▶ CONSIGNE
Poursuivez l'article sur les guerres par procuration dans l'est de la RDC à partir de sa dernière phrase.

Ce journal a livré une première clé de lecture des événements avec la recension du livre de Nicaise Kibel’Bel Oka. Directeur éditeur du journal Les Coulisses qui paraît dans des conditions héroïques à Béni, il a commis un ouvrage, Les Marionnettes congolaises(Édition du Panthéon, dans lequel la thèse centrale est : les activistes et exaltés qui font le coup de feu à l’est de l’ex-Zaïre s’effondreraient si leurs mandants cessaient de les soutenir. Lorsque l’article parut dans Les Dépêches de Brazzaville du 9 juillet, il était plein de conditionnels et de circonlocutions incertaines, truffé de « serait », « pourrait », « semblerait ». C’est que la prudence était alors de mise et les accusations s’apparentaient à des soupçons balayés par des démentis aussi ponctuels que fermes.

C’est que le rapport de l’ONU n’était pas encore paru. Jusque-là n’existait que celui de Human Rights Watch pourtant daté du 4 juillet, mais considéré par beaucoup de journalistes sans doute comme seulement un document de consultation. C’est le rapport de l’ONU qui est venu apporter en quelque sorte la caution de la chose vérifiée, et étayer la thèse défendue par Kibel’Bel Oka suivant laquelle les guerres de RDC sont des guerres par procuration. Les voisins du Congo sont, écrit-il aussi bien dans son journal que dans le livre, les véritables bénéficiaires de cette agitation sans fin. Le rapport de l’ONU, on le sait, accuse nommément le Rwanda et des personnalités rwandaises de premier plan d’être derrière les activités des milices anciennes et nouvelles qui éclosent et agissent à l’est du Congo.

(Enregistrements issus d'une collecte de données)
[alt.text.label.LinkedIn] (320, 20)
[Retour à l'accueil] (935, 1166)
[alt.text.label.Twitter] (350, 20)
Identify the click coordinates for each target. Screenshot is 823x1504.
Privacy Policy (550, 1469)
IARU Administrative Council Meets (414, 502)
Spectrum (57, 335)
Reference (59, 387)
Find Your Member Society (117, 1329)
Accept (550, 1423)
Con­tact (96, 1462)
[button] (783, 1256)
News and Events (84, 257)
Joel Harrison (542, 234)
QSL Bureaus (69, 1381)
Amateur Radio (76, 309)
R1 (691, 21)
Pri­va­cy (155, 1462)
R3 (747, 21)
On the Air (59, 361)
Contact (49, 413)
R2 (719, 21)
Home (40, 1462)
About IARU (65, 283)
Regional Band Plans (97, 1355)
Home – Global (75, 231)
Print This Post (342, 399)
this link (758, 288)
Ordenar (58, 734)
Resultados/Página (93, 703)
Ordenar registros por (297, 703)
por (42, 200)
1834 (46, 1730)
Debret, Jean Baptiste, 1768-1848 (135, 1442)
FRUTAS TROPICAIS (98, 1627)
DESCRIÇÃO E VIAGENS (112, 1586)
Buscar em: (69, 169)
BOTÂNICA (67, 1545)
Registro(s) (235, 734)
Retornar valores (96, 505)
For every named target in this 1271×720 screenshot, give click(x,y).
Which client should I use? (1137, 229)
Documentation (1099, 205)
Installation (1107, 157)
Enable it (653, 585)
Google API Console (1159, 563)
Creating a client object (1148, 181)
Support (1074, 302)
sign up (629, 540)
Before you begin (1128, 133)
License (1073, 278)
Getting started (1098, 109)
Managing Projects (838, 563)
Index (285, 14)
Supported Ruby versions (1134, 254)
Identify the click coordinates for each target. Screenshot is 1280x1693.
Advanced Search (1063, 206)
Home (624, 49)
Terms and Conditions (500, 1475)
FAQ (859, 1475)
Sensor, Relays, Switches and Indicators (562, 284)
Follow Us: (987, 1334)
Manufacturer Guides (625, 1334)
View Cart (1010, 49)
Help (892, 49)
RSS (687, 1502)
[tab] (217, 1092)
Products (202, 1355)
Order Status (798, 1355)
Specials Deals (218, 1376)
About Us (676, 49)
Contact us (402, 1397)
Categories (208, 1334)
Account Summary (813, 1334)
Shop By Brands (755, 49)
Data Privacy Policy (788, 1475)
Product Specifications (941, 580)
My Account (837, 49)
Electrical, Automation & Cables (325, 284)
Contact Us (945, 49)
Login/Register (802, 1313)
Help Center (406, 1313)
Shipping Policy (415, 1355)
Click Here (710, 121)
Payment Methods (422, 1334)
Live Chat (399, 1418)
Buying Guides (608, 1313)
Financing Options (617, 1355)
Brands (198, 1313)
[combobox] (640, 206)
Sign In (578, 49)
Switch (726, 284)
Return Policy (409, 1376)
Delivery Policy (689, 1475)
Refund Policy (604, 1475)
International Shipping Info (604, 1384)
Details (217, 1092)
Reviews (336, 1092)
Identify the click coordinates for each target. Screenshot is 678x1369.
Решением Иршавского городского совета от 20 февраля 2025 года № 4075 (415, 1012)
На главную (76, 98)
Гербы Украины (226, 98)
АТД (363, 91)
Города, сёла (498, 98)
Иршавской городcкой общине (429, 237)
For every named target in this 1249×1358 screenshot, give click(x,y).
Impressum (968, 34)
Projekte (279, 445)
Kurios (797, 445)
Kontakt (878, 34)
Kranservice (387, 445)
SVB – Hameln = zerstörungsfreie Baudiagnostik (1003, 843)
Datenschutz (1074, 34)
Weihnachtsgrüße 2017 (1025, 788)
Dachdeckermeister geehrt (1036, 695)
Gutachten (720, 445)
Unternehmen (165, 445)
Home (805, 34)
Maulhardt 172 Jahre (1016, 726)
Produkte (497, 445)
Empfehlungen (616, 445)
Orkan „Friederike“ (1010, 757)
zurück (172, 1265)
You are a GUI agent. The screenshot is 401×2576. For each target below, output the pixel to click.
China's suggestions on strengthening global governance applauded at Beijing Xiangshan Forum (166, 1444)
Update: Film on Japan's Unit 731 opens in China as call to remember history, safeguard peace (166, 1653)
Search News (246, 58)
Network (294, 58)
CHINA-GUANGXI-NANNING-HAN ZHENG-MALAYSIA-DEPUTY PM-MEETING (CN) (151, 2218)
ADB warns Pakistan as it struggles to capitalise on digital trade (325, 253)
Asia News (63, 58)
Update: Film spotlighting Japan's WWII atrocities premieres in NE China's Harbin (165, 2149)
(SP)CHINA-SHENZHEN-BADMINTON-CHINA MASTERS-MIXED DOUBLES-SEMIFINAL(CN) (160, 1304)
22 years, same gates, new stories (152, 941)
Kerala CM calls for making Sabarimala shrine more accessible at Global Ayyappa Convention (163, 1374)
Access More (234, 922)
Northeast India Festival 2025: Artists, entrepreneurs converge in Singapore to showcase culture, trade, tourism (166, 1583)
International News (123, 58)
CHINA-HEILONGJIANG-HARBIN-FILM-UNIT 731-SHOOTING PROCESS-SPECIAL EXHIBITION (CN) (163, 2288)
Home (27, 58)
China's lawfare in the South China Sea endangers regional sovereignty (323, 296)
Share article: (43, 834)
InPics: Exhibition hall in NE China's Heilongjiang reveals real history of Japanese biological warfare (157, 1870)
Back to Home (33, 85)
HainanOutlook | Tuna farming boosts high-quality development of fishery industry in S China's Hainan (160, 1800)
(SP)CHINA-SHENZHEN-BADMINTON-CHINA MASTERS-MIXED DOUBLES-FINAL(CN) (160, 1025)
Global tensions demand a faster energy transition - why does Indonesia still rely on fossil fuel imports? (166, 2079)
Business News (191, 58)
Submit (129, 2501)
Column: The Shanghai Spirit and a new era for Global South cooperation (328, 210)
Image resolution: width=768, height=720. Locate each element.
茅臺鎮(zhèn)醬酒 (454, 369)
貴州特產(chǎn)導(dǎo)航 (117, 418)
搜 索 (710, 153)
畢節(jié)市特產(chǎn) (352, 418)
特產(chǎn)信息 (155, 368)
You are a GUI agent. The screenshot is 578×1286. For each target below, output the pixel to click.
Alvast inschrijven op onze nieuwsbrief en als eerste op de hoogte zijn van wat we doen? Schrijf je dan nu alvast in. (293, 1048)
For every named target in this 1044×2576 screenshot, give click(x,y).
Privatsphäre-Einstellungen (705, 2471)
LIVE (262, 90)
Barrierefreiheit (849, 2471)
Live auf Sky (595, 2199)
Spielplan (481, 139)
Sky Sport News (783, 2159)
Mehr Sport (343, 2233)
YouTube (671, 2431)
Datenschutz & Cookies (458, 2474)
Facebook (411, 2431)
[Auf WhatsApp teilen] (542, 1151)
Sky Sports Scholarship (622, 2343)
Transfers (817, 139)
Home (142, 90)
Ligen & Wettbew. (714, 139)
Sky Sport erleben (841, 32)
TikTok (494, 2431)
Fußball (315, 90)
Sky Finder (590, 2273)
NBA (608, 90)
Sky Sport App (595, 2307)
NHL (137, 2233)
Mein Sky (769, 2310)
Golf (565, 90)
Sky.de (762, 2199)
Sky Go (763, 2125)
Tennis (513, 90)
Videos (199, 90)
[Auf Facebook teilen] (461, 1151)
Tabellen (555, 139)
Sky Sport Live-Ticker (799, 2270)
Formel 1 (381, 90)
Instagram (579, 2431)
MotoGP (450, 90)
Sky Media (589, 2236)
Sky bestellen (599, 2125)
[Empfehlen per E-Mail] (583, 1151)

▶ RÉPONSE
Sur le terrain, rien n’a bougé

Y a-t-il quelque chose de changé depuis la parution du rapport ? Rien de substantiel. Certes les États-Unis, les Pays-Bas, l’Allemagne et la Grande-Bretagne ont annoncé le gel de leur coopération avec Kigali sur la base de ce document accusateur. À supposer que des faits aient suivi l’annonce, cela n’est pas rien, bien entendu. Mais dans la réalité des faits, les milices continuent d’agir. La mission de l’ONU en RDC, la Monusco, a bien entrepris une opération « de stabilisation » à Goma, pour endiguer le basculement de tout le Nord-Kivu aux mains des rebelles, mais cette mesure apparaît plus comme un palliatif que comme le remède qui mettra un terme définitif au bourgeonnement continu des mouvements d’insurrection.

Le journal de Kibel’Bel Oka est sans illusions sur la question. Tant que les commanditaires, le Rwanda, l’Ouganda et, dans une moindre mesure, le Burundi n’auront pas été désignés comme les commanditaires de cet activisme, les gestes de la communauté internationale s’apparenteront à de la gesticulation. Tant que les forces armées congolaises seront aussi fragiles devant la corruption et la sédition, rien n’y bâtira de mur protecteur. Dans la dernière édition de ce bimensuel imprimé – fait très piquant – en Ouganda, les confrères n’hésitent pas à soutenir que la paix ne viendra pas non plus de la signature d’accords avec les voisins. Car, à l’instar de l’incontournable Rwanda, ils sont « des partenaires-adversaires de la Rd Congo ».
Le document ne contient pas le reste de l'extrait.